====== Supplied data

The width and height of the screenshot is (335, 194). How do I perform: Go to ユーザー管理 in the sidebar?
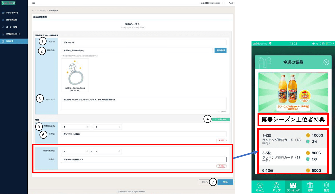[11, 27]
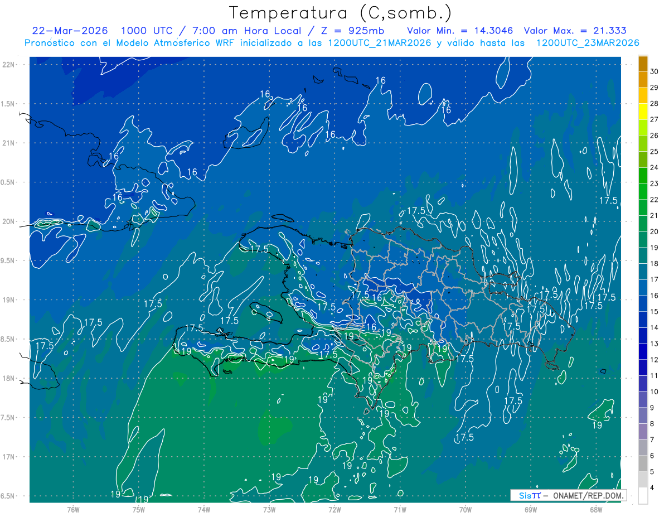Click the Valor Min. = 14.3046 text

point(460,31)
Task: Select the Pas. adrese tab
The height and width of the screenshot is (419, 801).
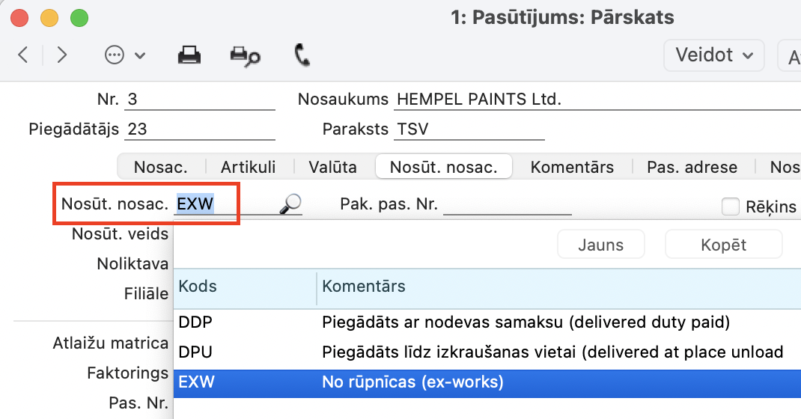Action: click(692, 167)
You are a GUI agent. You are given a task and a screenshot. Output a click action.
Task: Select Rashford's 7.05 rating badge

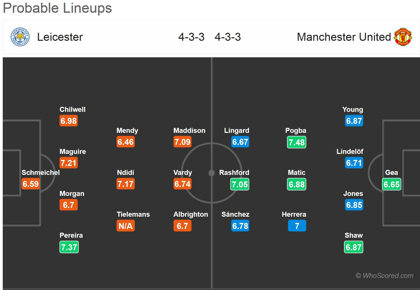[240, 184]
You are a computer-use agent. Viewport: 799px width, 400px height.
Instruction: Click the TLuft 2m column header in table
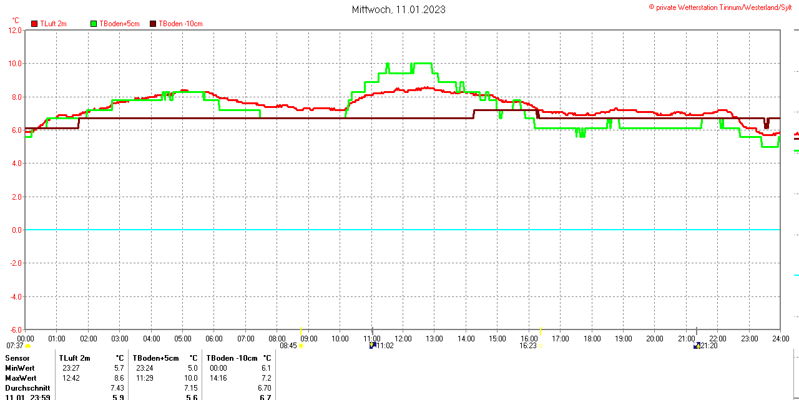coord(74,358)
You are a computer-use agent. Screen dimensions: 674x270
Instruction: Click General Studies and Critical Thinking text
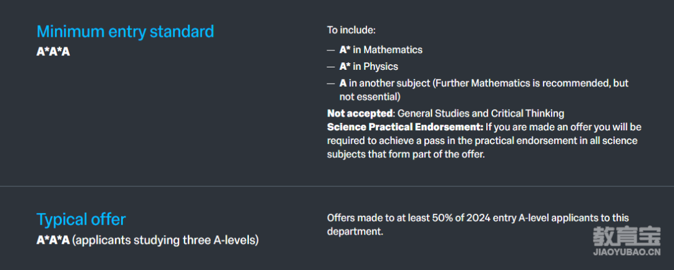481,113
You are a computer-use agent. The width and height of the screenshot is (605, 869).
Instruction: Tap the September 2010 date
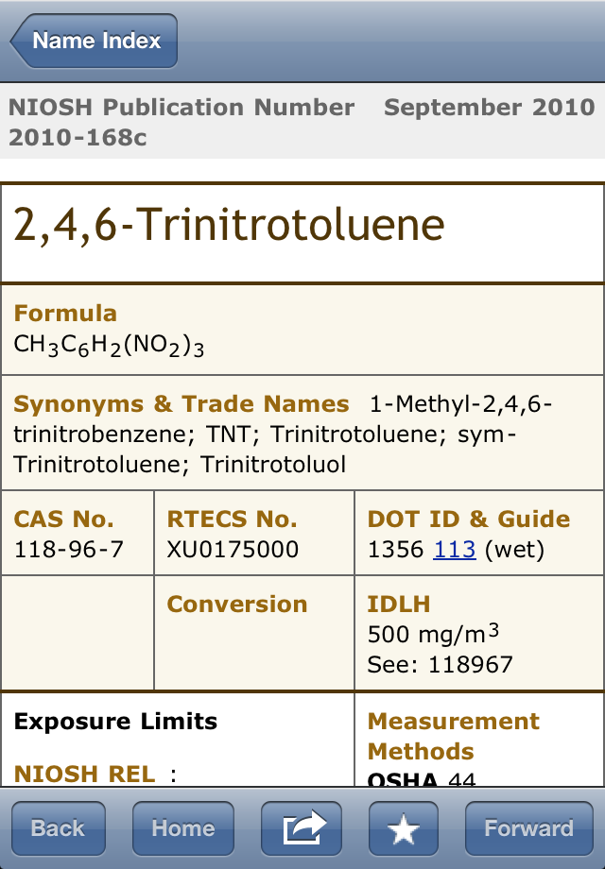(x=489, y=108)
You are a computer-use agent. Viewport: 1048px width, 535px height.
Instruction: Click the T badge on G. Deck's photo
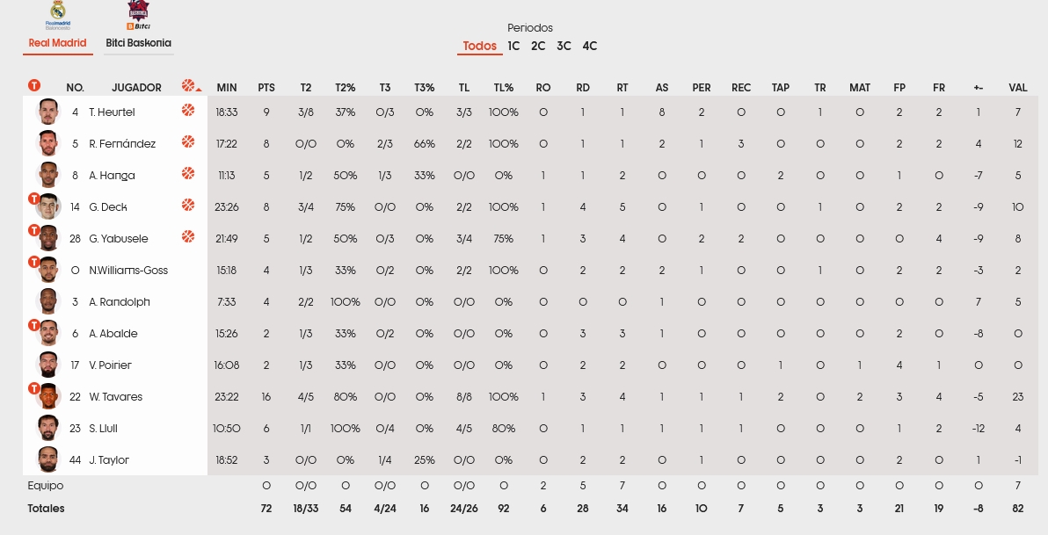click(x=34, y=199)
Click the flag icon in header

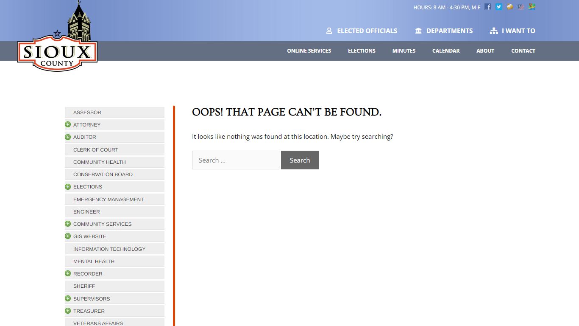tap(521, 7)
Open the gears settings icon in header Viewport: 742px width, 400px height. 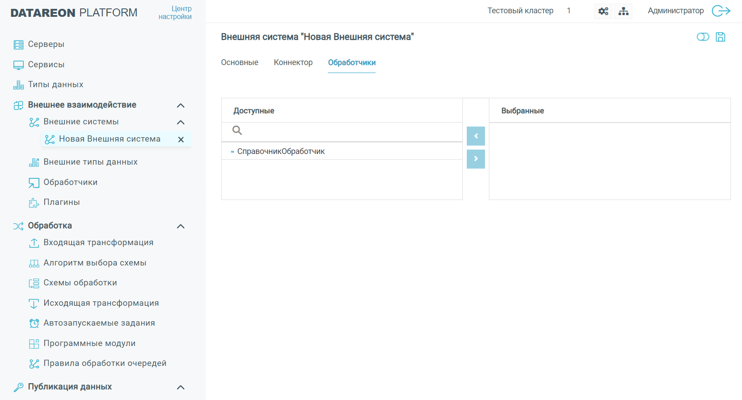click(603, 11)
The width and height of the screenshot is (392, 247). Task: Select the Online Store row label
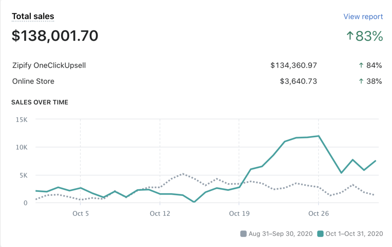point(33,81)
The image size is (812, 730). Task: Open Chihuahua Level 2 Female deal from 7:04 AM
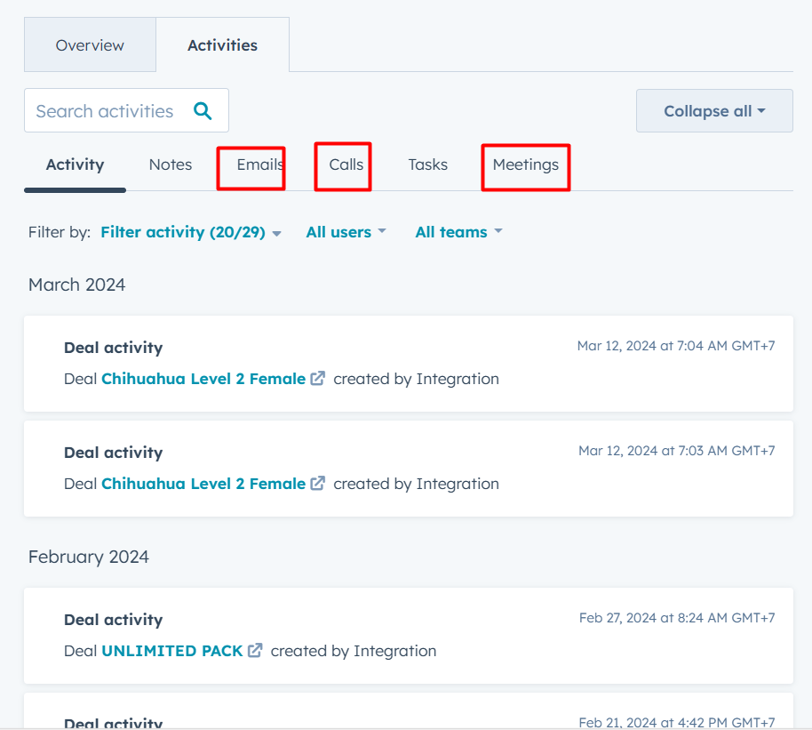[x=203, y=379]
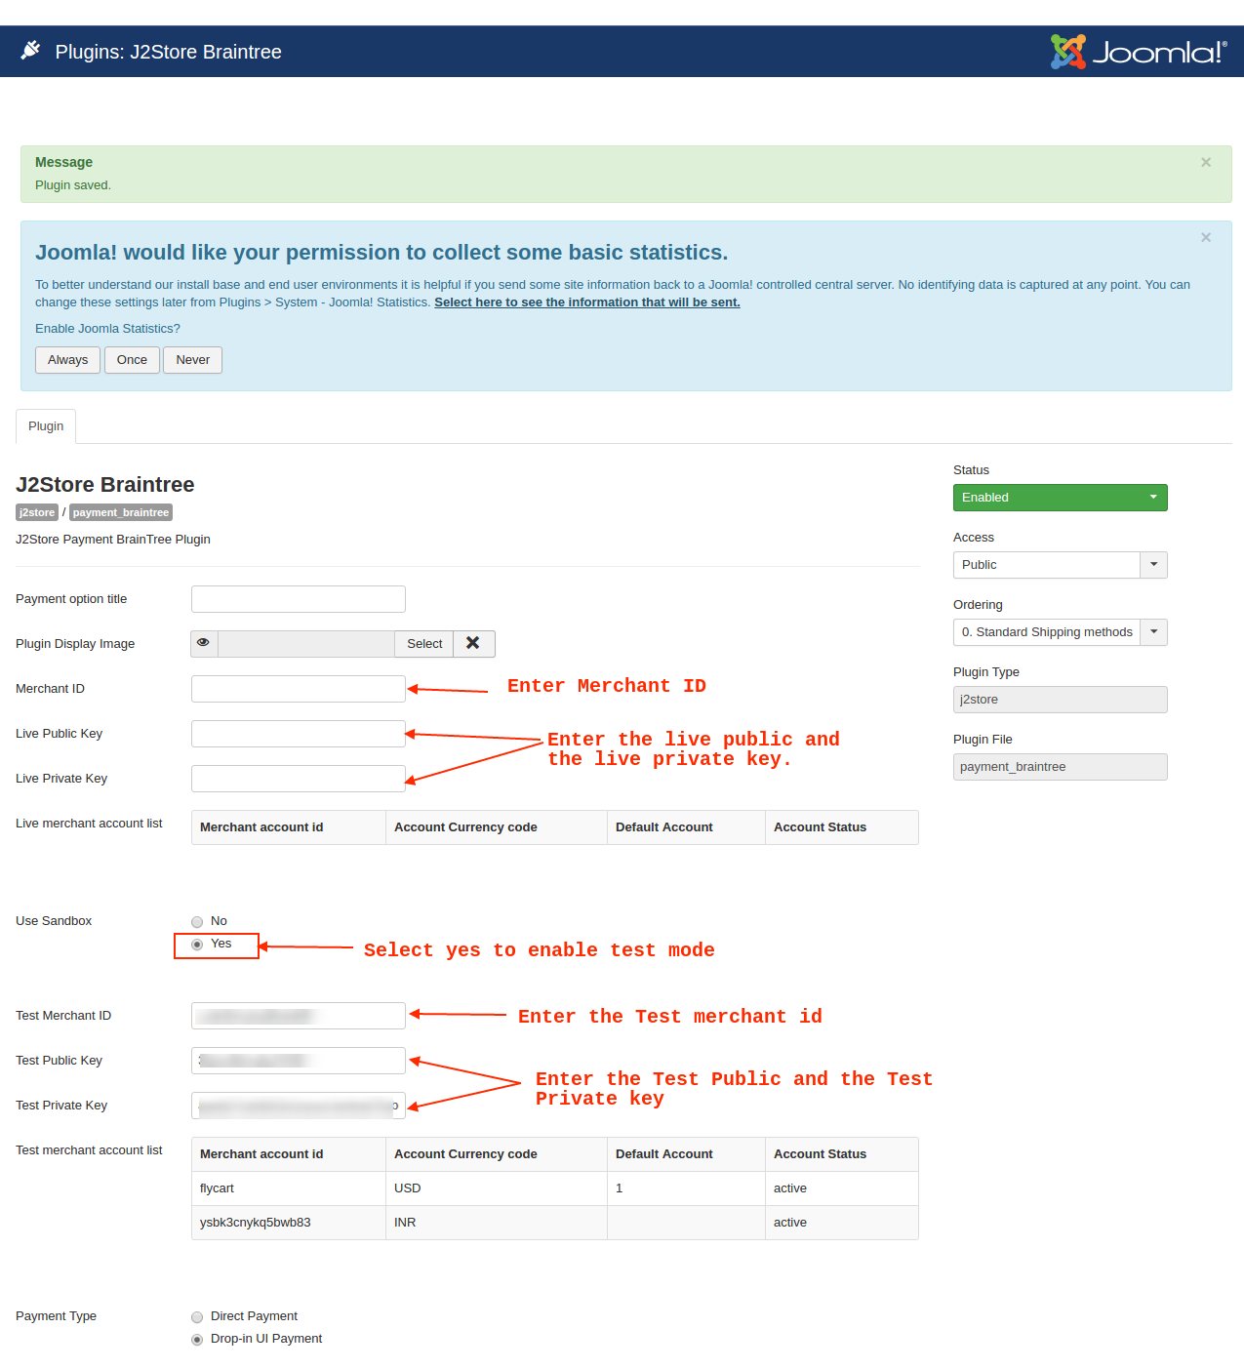Close the Joomla statistics notice
This screenshot has width=1244, height=1369.
(1206, 238)
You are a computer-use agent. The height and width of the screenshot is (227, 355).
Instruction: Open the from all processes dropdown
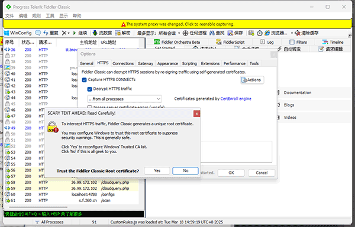point(124,99)
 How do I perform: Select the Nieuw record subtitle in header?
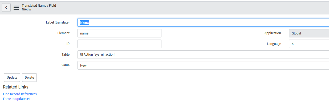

============

Go to the line above holding "You are a GUI", then copy exactly each line down to and including the one holding "You are a computer-use agent. Viewport: 1048px", leaving pictures out.

You are a GUI agent. You are given a task and a screenshot. Output a click action.
Task: Select Rashford's 7.05 rating badge

[240, 184]
You are a computer-use agent. Viewport: 799px width, 400px height.
Instruction: Click the TLuft 2m column header in table
coord(74,358)
You are a computer-use agent. Screen dimensions: 674x270
Instruction: Click General Studies and Critical Thinking text
481,113
You are a computer-use agent. The width and height of the screenshot is (605, 869).
Instruction: Tap the September 2010 date
(x=489, y=108)
You are a computer-use agent. Viewport: 1048px width, 535px height.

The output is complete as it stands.